Mahim fort is being restored for the first time since independence. However, what happens to those who have been living inside it for decades?

The Brihanmumbai Municipal Corporation (BMC) began the demolition of illegal structures inside the 800-year-old Mahim fort on October 13th to begin restoration work. However, not all of the 267 families are happy about the decision of the civic body to rehabilitate them to Malad or Kurla. Many believe leaving the G/North ward, under which Mahim fort falls, would deprive them of their livelihoods and make access to schools difficult for their children.

38-year-old Samir Sheikh, who has been living in the area all his life, points at a demolished house inside the Mahim fort and says his family lived there when he was born. “We later moved to another house within the fort,” he says. Families like that of Sheikh have been living inside the Mahim fort premises since the 1960s and 1970s. Out of the total 267 families, 222 are considered eligible for Project Affected Persons accommodation.

This is for the first time since independence that the fort is being restored to its original glory. After the demolitions, BMC will appoint a heritage consultant to survey the area and come up with a detailed restoration plan and cost.

Samir Sheikh standing in front of demolished houses in Mahim fort.
Samir Sheikh. Pic: Eshan Kalyanikar

Spread across an area of 3,796 sqm, the fort is currently under the control of the customs department. It is a protected structure under the Maharashtra Ancient Monuments and Archaeological Sites and Remains Act, of 1960. The fort was built in the 12th century by king Pratap Bimb and was an asset during wars, as it is set up along the Arabian sea. It was briefly controlled by the Portuguese before it went to the British.

Mahim Dargah helps with food, income

Walking distance from the fort is another historic monument, the Mahim Dargah of Sufi saint Makhdoom Fakir Ali Paru (also known as Makhdoom Ali Mahimi), built by the Sultan of Gujarat, Ahmed Shah, in 1431.

“I look after other people’s shoes at the dargah and make a living,” Samir says. Like him, many who live at Mahim fort are either employed with shops around the dargah or have their small-time businesses in the vicinity. Residents in the area say people started living here one after the other because of the dargah.

Wasim Qureshi, who works as an electrician in the area, says, “Rich people don’t live in shanties, the ones who live here are low-income families. A lot of people depend on the dargah for their two-time food.”

‘Our children go to schools near Mahim fort’

Debris of demolished houses at Mahim fort
Demolished houses inside Mahim fort.
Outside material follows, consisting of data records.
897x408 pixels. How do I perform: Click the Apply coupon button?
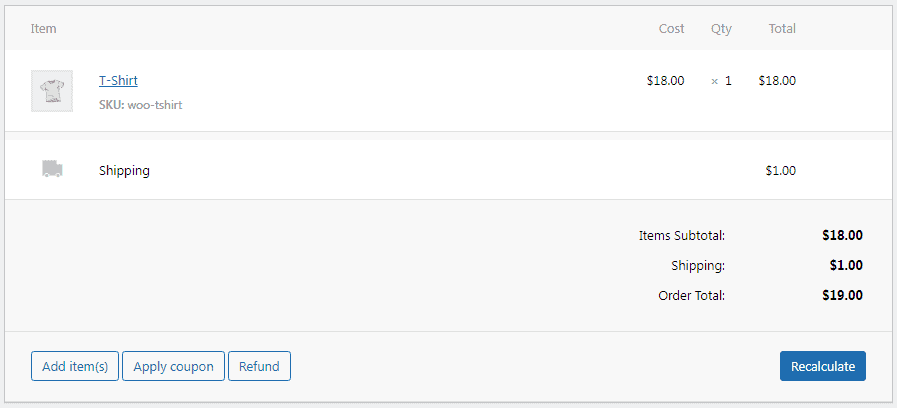173,366
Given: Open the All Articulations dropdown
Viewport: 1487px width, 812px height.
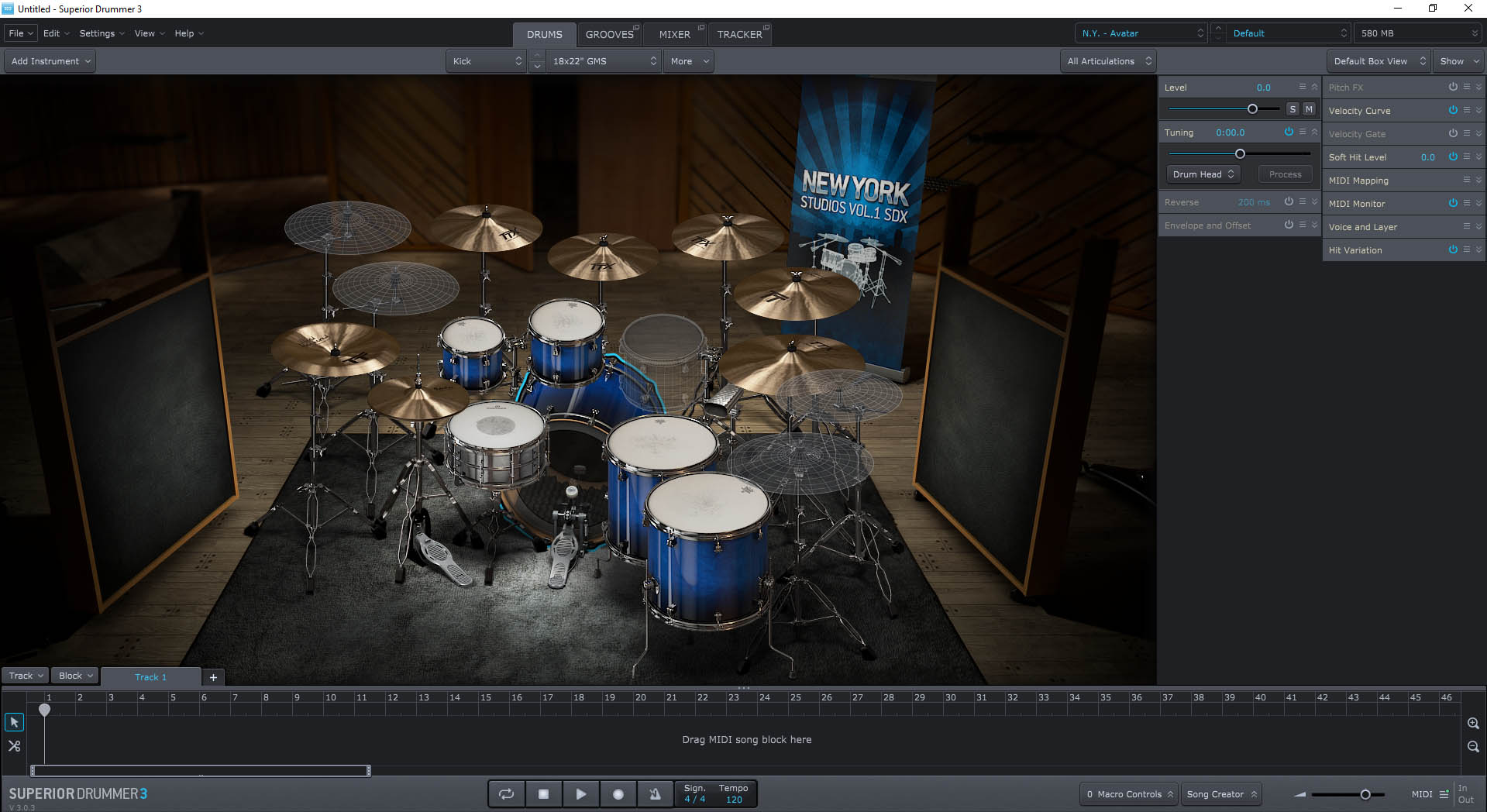Looking at the screenshot, I should coord(1108,61).
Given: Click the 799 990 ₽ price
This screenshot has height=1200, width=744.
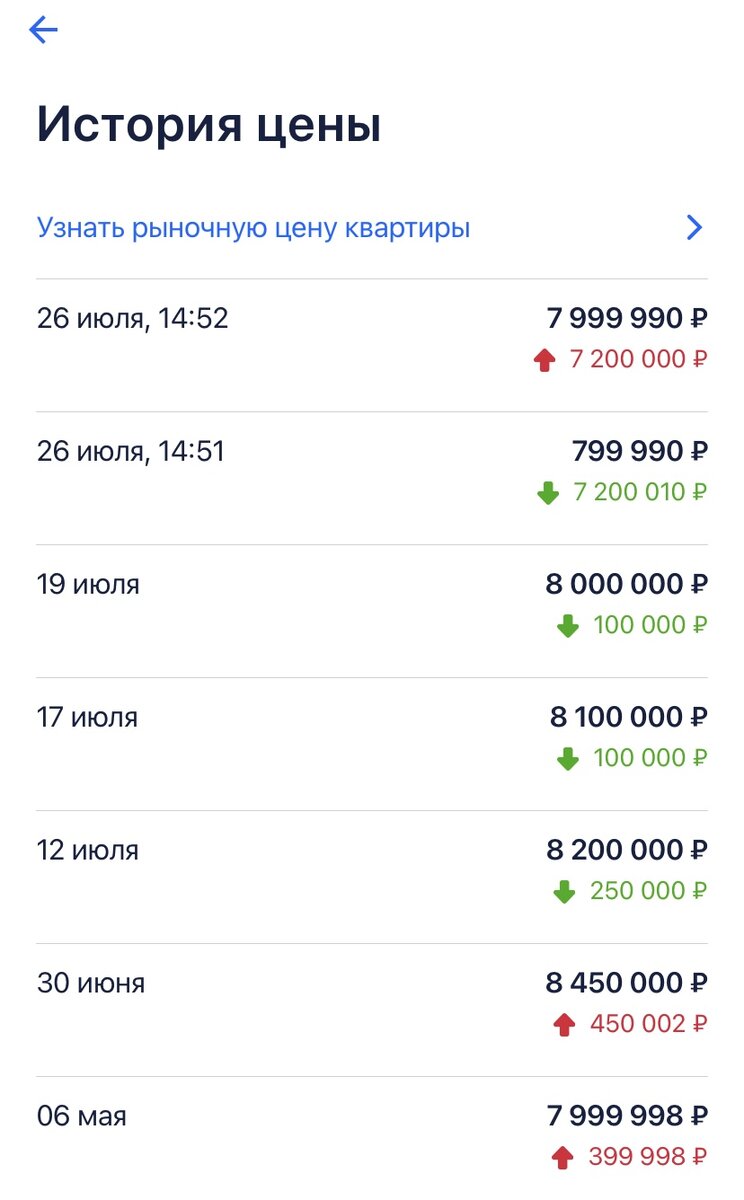Looking at the screenshot, I should (640, 452).
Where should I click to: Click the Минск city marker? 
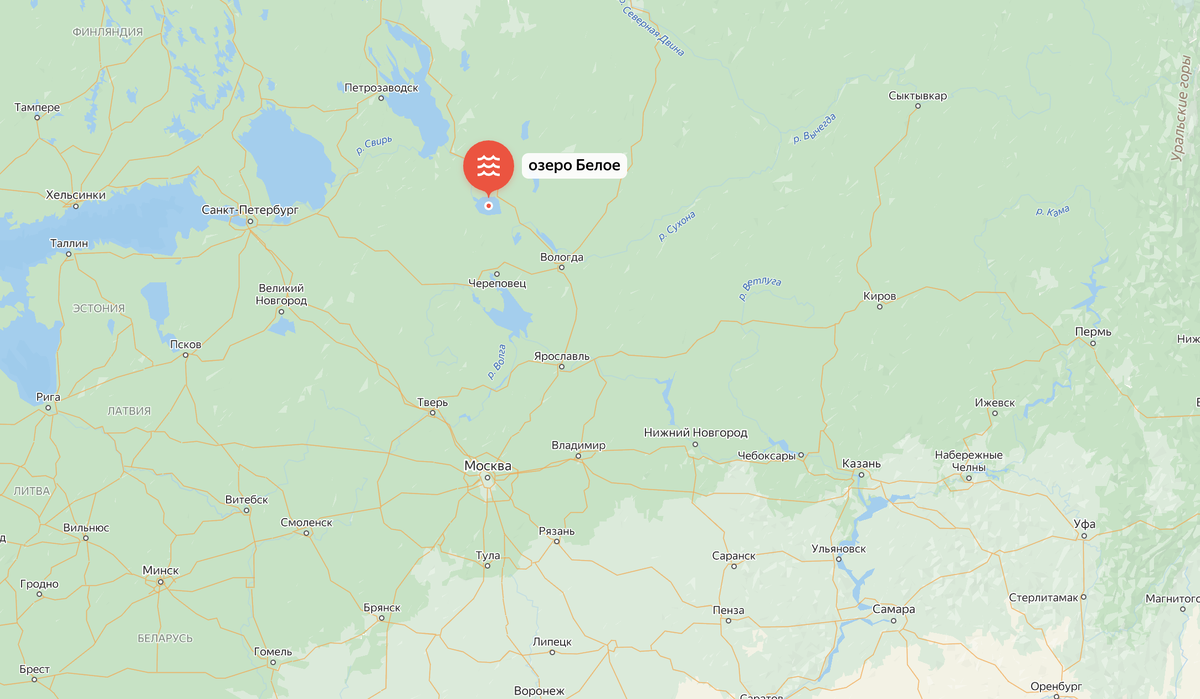tap(160, 582)
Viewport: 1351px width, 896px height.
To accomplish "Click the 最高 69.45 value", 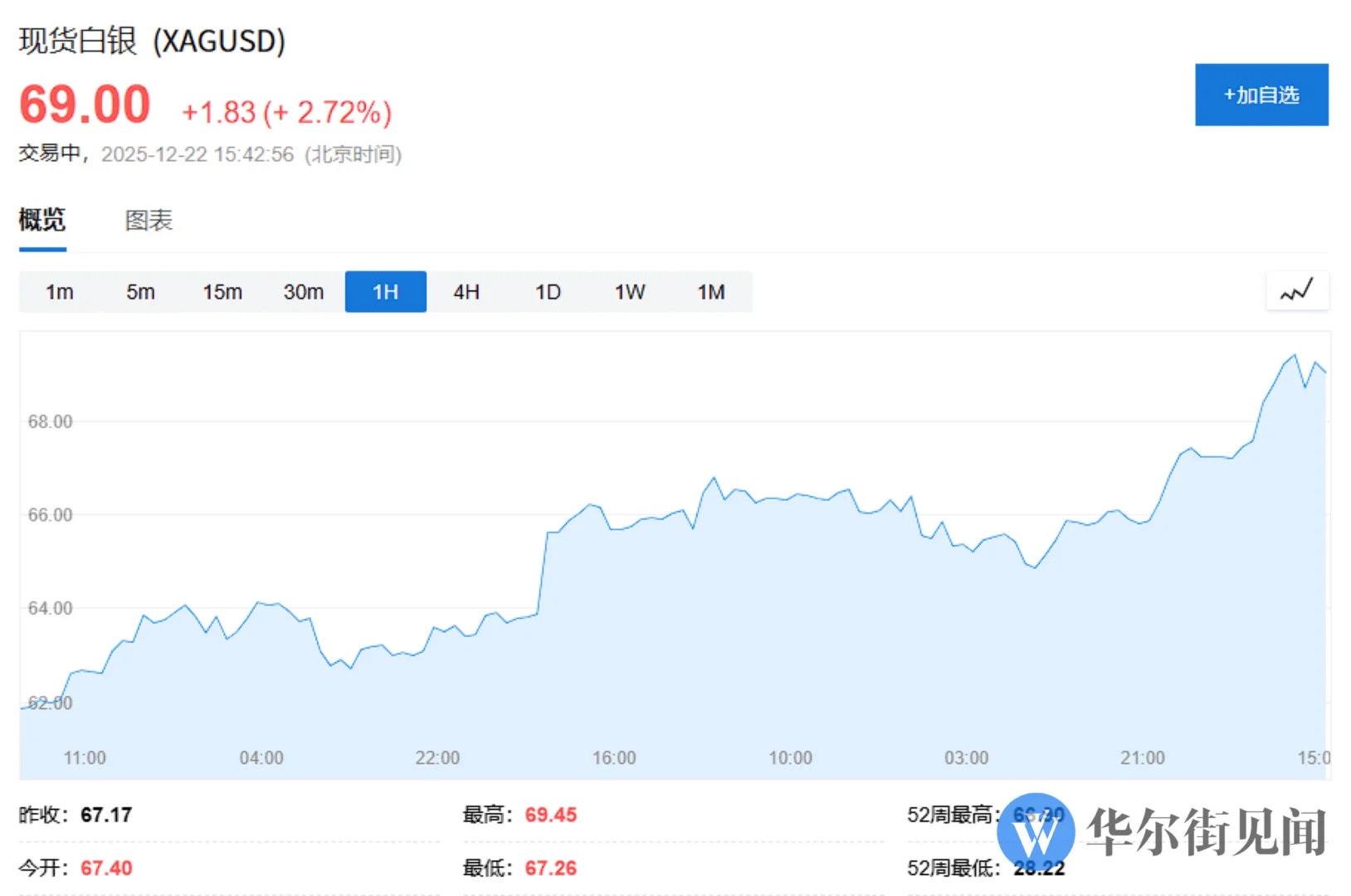I will tap(550, 815).
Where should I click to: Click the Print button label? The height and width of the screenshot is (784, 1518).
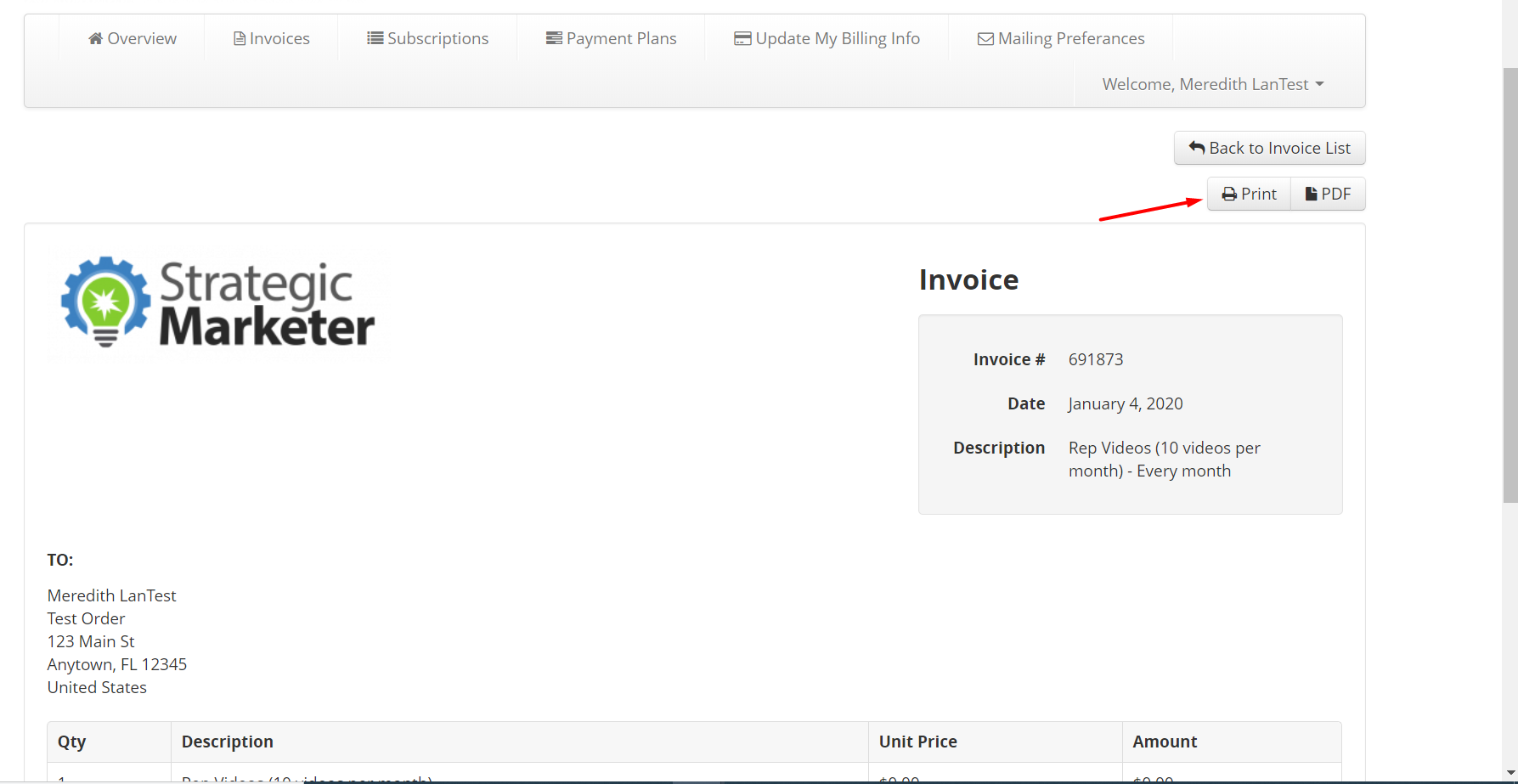pyautogui.click(x=1259, y=194)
The work began on October 13. Pic: Eshan Kalyanikar

The concern for many is a large amount of donation that they may have to pay schools elsewhere to get their children enrolled. “Children of all those who will be rehabilitated go to school here. They had told us they’ll help with admissions in schools there but nothing like that has happened,” Qureshi says.

The families say they do not have a problem vacating the houses but want alternative housing in the nearby area. “We would happily leave then but now we will be compelled to spend Rs 100 a day on commute plus they are asking for maintenance charges in the new building. We can’t afford all of that,” Sheikh says.


Read more: A walk around Lallubhai Compound shows what authorities forget before rehabilitating families


Claims of broken promises

Aaditya Thackeray and the BMC has been planning for it since 2021. In November last year, the civic body surveyed to estimate the number of encroachments that will have to be demolished.

Both Sheikh and Wasim claim that at the time Thackeray had promised them rehabilitation in the same vicinity. “Now he is gone, that government is gone. BMC told us this (housing in Malad or Kurla) is what they can offer and asked us to take it or find something else,” Wasim says.

In August, Bharatiya Janata Party’s G-North ward president had written to Deputy Chief Minister Devendra Fadnavis requesting his intervention in the manner BMC has planned rehabilitation of the residents. “The residents of the fort have been living there for fifty years and their means of livelihood, children’s school, and medical treatment facilities are near the fort. It is because of this that the inhabitants of the fort are facing a lot of hardship as they are being shifted to Malad,” the letter reads.

Not all are unhappy

48-year-old Mohammad Salim is a flower seller near the Dargah. He is a former resident of the Mahim fort slums and now lives in a building in Malad. “It is true that there are now additional travelling costs and maintenance costs. But we are getting to live in a flat,” he says.

“Some people can’t afford it so they have a problem with it. But many like me can. We have lived in shanties all our lives, now we will be away from the hassle that comes with it,” he says.

Assistant Engineer on the project, Jagannath Gavhane says, “BMC can only allot them houses where land is available. Everything has been done with their approval. Some of them have also been allotted houses in Kurla which is not very far from the fort.”

Gavhane says all illegal structures inside the fort are situated in narrow lanes where no machinery can reach. “It’ll all be manual demolition and so it’ll take a little over a month to clear up everything.” The extent of damage to the fort because of illegal housing will be known after the demolition work is completed, he says.